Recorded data

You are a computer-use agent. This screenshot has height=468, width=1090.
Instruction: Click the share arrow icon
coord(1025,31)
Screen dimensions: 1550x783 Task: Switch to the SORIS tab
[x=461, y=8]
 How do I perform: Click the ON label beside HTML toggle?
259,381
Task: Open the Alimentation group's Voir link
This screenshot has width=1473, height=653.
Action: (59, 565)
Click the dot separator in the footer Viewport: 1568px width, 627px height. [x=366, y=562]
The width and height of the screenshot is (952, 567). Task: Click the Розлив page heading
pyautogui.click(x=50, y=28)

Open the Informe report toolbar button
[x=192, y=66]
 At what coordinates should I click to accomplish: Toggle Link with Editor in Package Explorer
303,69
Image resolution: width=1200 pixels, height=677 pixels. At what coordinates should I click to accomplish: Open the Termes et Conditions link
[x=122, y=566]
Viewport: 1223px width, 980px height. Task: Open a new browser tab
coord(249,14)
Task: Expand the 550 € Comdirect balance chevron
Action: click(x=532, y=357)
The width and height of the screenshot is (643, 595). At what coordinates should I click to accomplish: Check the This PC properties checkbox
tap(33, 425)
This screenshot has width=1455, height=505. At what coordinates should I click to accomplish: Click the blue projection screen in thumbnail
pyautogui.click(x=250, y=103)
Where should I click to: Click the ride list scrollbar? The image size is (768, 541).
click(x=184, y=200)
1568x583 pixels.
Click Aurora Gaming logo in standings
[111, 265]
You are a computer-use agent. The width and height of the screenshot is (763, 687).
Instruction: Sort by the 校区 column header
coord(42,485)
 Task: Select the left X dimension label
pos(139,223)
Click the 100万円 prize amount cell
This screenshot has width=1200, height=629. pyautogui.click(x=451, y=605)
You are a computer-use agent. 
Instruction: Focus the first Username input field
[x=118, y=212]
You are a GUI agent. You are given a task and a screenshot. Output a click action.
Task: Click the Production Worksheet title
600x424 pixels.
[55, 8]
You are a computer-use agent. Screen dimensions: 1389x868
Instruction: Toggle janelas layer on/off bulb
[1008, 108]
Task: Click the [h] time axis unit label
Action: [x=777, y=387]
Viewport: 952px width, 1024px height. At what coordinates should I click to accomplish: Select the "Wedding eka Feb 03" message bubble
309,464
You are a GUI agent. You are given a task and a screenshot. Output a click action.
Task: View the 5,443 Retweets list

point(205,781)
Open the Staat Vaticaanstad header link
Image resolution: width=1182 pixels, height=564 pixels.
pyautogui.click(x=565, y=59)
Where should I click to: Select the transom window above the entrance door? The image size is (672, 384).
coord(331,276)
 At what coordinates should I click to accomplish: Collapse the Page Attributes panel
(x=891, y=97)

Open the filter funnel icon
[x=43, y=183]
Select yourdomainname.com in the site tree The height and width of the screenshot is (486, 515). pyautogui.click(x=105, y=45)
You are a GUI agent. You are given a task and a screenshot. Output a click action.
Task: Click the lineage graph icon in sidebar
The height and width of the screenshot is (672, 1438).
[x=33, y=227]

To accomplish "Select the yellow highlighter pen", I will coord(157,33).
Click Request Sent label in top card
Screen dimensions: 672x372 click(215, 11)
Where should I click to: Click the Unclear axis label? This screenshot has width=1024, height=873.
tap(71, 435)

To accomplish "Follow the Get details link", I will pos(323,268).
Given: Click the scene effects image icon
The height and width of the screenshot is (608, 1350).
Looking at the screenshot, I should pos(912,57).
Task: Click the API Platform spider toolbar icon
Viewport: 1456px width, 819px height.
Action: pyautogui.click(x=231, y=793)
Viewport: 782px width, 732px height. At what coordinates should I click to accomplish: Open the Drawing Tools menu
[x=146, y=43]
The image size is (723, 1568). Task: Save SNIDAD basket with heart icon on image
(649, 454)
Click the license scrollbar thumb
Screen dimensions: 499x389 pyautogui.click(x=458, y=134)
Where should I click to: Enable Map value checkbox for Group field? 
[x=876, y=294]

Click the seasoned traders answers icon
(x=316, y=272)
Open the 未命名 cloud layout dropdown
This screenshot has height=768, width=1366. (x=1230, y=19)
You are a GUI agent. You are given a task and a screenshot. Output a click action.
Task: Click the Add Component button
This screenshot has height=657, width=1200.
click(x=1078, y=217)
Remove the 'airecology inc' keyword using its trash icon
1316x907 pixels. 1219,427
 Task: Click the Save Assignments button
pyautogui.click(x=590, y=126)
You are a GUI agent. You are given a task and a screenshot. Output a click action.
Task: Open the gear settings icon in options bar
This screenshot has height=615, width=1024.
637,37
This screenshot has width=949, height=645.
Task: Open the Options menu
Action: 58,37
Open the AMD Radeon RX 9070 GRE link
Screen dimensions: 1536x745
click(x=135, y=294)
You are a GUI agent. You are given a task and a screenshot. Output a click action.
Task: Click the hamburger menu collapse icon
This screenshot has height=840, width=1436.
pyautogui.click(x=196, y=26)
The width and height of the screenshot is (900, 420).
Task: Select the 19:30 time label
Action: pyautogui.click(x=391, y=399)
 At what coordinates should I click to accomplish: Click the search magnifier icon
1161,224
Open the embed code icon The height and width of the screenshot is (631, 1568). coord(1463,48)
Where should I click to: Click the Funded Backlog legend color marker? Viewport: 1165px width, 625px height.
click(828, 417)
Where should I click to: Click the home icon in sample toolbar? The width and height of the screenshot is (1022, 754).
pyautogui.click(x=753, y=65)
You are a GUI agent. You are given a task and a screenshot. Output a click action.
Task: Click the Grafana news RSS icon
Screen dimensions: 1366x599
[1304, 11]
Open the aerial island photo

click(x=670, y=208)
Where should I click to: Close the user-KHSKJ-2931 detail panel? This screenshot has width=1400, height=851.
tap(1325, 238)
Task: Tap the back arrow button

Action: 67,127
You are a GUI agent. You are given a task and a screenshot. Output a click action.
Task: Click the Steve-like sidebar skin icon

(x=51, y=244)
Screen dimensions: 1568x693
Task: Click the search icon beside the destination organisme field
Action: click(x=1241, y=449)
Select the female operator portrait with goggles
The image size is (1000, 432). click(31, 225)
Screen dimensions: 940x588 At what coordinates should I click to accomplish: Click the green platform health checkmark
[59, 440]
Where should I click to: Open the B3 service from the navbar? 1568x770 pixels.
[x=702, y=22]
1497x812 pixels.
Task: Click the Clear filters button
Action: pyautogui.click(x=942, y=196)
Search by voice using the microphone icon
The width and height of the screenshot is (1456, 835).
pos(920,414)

■ YOUR TASK ■
Copy every item above line for line, leaving each one unchanged.

■ SOLUTION FOR THIS EXERCISE ■
You are a computer-use agent. This screenshot has height=468, width=1090.
Instruction: Click the share arrow icon
coord(1025,31)
Screen dimensions: 1550x783 Task: Switch to the SORIS tab
[x=461, y=8]
 How do I perform: Click the ON label beside HTML toggle?
259,381
Task: Open the Alimentation group's Voir link
This screenshot has width=1473, height=653.
Action: (59, 565)
Click the dot separator in the footer Viewport: 1568px width, 627px height. [x=366, y=562]
The width and height of the screenshot is (952, 567). Task: Click the Розлив page heading
pyautogui.click(x=50, y=28)

Open the Informe report toolbar button
[x=192, y=66]
 At what coordinates should I click to accomplish: Toggle Link with Editor in Package Explorer
303,69
Image resolution: width=1200 pixels, height=677 pixels. At what coordinates should I click to accomplish: Open the Termes et Conditions link
[x=122, y=566]
Viewport: 1223px width, 980px height. Task: Open a new browser tab
coord(249,14)
Task: Expand the 550 € Comdirect balance chevron
Action: click(x=532, y=357)
The width and height of the screenshot is (643, 595). At what coordinates should I click to accomplish: Check the This PC properties checkbox
tap(33, 425)
This screenshot has width=1455, height=505. At what coordinates should I click to accomplish: Click the blue projection screen in thumbnail
pyautogui.click(x=250, y=103)
Where should I click to: Click the ride list scrollbar? The image size is (768, 541).
click(x=184, y=200)
1568x583 pixels.
Click Aurora Gaming logo in standings
[111, 265]
You are a computer-use agent. The width and height of the screenshot is (763, 687).
Instruction: Sort by the 校区 column header
coord(42,485)
 Task: Select the left X dimension label
pos(139,223)
Click the 100万円 prize amount cell
This screenshot has width=1200, height=629. pyautogui.click(x=451, y=605)
You are a computer-use agent. 
Instruction: Focus the first Username input field
[x=118, y=212]
You are a GUI agent. You are given a task and a screenshot. Output a click action.
Task: Click the Production Worksheet title
600x424 pixels.
[55, 8]
You are a computer-use agent. Screen dimensions: 1389x868
Instruction: Toggle janelas layer on/off bulb
[1008, 108]
Task: Click the [h] time axis unit label
Action: [x=777, y=387]
Viewport: 952px width, 1024px height. At what coordinates should I click to accomplish: Select the "Wedding eka Feb 03" message bubble
309,464
You are a GUI agent. You are given a task and a screenshot. Output a click action.
Task: View the 5,443 Retweets list

point(205,781)
Open the Staat Vaticaanstad header link
Image resolution: width=1182 pixels, height=564 pixels.
pyautogui.click(x=565, y=59)
Where should I click to: Select the transom window above the entrance door? The image size is (672, 384).
coord(331,276)
 At what coordinates should I click to accomplish: Collapse the Page Attributes panel
(x=891, y=97)

Open the filter funnel icon
[x=43, y=183]
Select yourdomainname.com in the site tree The height and width of the screenshot is (486, 515). pyautogui.click(x=105, y=45)
You are a GUI agent. You are given a task and a screenshot. Output a click action.
Task: Click the lineage graph icon in sidebar
The height and width of the screenshot is (672, 1438).
[x=33, y=227]

To accomplish "Select the yellow highlighter pen", I will coord(157,33).
Click Request Sent label in top card
Screen dimensions: 672x372 click(215, 11)
Where should I click to: Click the Unclear axis label? This screenshot has width=1024, height=873.
tap(71, 435)

To accomplish "Follow the Get details link", I will pos(323,268).
Given: Click the scene effects image icon
The height and width of the screenshot is (608, 1350).
Looking at the screenshot, I should pos(912,57).
Task: Click the API Platform spider toolbar icon
Viewport: 1456px width, 819px height.
Action: pyautogui.click(x=231, y=793)
Viewport: 782px width, 732px height. At what coordinates should I click to accomplish: Open the Drawing Tools menu
[x=146, y=43]
The image size is (723, 1568). Task: Save SNIDAD basket with heart icon on image
(649, 454)
Click the license scrollbar thumb
Screen dimensions: 499x389 pyautogui.click(x=458, y=134)
Where should I click to: Enable Map value checkbox for Group field? 
[x=876, y=294]

Click the seasoned traders answers icon
(x=316, y=272)
Open the 未命名 cloud layout dropdown
This screenshot has height=768, width=1366. (x=1230, y=19)
You are a GUI agent. You are given a task and a screenshot. Output a click action.
Task: Click the Add Component button
This screenshot has height=657, width=1200.
click(x=1078, y=217)
Remove the 'airecology inc' keyword using its trash icon
1316x907 pixels. 1219,427
 Task: Click the Save Assignments button
pyautogui.click(x=590, y=126)
You are a GUI agent. You are given a task and a screenshot. Output a click action.
Task: Open the gear settings icon in options bar
This screenshot has height=615, width=1024.
637,37
This screenshot has width=949, height=645.
Task: Open the Options menu
Action: 58,37
Open the AMD Radeon RX 9070 GRE link
Screen dimensions: 1536x745
click(x=135, y=294)
You are a GUI agent. You are given a task and a screenshot. Output a click action.
Task: Click the hamburger menu collapse icon
This screenshot has height=840, width=1436.
pyautogui.click(x=196, y=26)
The width and height of the screenshot is (900, 420).
Task: Select the 19:30 time label
Action: pyautogui.click(x=391, y=399)
 At what coordinates should I click to accomplish: Click the search magnifier icon
1161,224
Open the embed code icon The height and width of the screenshot is (631, 1568). coord(1463,48)
Where should I click to: Click the Funded Backlog legend color marker? Viewport: 1165px width, 625px height.
click(828, 417)
Where should I click to: Click the home icon in sample toolbar? The width and height of the screenshot is (1022, 754).
pyautogui.click(x=753, y=65)
You are a GUI agent. You are given a task and a screenshot. Output a click action.
Task: Click the Grafana news RSS icon
Screen dimensions: 1366x599
[1304, 11]
Open the aerial island photo

click(x=670, y=208)
Where should I click to: Close the user-KHSKJ-2931 detail panel? This screenshot has width=1400, height=851.
tap(1325, 238)
Task: Tap the back arrow button

Action: 67,127
You are a GUI agent. You are given a task and a screenshot. Output a click action.
Task: Click the Steve-like sidebar skin icon

(x=51, y=244)
Screen dimensions: 1568x693
Task: Click the search icon beside the destination organisme field
Action: click(x=1241, y=449)
Select the female operator portrait with goggles
The image size is (1000, 432). click(31, 225)
Screen dimensions: 940x588 At what coordinates should I click to accomplish: Click the green platform health checkmark
[59, 440]
Where should I click to: Open the B3 service from the navbar? 1568x770 pixels.
[x=702, y=22]
1497x812 pixels.
Task: Click the Clear filters button
Action: pyautogui.click(x=942, y=196)
Search by voice using the microphone icon
The width and height of the screenshot is (1456, 835).
pos(920,414)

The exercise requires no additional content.